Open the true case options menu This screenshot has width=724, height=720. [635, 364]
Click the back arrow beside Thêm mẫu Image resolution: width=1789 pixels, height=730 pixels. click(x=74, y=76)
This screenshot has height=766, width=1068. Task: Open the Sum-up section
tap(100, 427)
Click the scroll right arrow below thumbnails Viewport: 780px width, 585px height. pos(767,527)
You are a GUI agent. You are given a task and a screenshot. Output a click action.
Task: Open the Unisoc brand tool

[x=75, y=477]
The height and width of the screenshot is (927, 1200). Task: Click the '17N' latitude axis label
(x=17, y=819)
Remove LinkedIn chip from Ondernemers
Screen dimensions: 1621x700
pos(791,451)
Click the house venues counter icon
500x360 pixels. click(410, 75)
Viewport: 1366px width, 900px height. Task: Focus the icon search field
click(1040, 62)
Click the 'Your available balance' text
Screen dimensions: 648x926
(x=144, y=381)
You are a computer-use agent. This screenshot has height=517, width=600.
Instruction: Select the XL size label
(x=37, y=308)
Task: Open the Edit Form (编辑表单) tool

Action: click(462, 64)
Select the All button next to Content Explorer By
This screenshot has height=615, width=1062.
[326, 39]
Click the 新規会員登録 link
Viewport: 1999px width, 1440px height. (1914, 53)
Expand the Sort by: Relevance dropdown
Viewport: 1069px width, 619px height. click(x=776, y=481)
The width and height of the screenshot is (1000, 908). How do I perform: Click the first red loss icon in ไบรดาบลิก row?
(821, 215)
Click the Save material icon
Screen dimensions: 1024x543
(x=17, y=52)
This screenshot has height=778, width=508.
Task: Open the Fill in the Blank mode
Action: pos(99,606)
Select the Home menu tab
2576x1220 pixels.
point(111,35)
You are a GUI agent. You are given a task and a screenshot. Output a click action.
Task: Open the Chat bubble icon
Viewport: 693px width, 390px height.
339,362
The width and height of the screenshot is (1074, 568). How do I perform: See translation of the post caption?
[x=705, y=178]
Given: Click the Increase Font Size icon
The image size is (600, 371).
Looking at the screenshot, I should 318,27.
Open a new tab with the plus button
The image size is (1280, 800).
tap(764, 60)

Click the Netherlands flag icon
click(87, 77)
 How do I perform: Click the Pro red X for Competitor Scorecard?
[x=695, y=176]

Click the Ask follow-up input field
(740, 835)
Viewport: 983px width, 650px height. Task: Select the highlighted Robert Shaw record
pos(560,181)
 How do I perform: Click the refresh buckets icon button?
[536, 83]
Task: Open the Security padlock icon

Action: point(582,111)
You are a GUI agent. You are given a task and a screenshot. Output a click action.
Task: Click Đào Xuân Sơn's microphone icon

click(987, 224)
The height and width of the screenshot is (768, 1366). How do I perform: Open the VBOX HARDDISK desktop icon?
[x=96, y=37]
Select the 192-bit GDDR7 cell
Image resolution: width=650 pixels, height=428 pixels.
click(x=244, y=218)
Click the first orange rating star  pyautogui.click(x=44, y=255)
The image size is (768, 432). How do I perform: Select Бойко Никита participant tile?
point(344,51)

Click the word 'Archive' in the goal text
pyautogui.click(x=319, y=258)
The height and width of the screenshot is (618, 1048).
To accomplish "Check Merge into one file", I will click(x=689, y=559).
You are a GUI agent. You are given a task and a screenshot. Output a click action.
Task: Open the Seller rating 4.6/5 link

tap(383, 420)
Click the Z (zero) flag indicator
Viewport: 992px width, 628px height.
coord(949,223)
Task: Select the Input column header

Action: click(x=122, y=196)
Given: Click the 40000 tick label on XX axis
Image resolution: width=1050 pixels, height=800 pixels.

============================================================

Within the entries, find all lines holding "arrow" and copy each one.

[The answer]
Click the back arrow beside Thêm mẫu Image resolution: width=1789 pixels, height=730 pixels. click(x=74, y=76)
Click the scroll right arrow below thumbnails Viewport: 780px width, 585px height. pos(767,527)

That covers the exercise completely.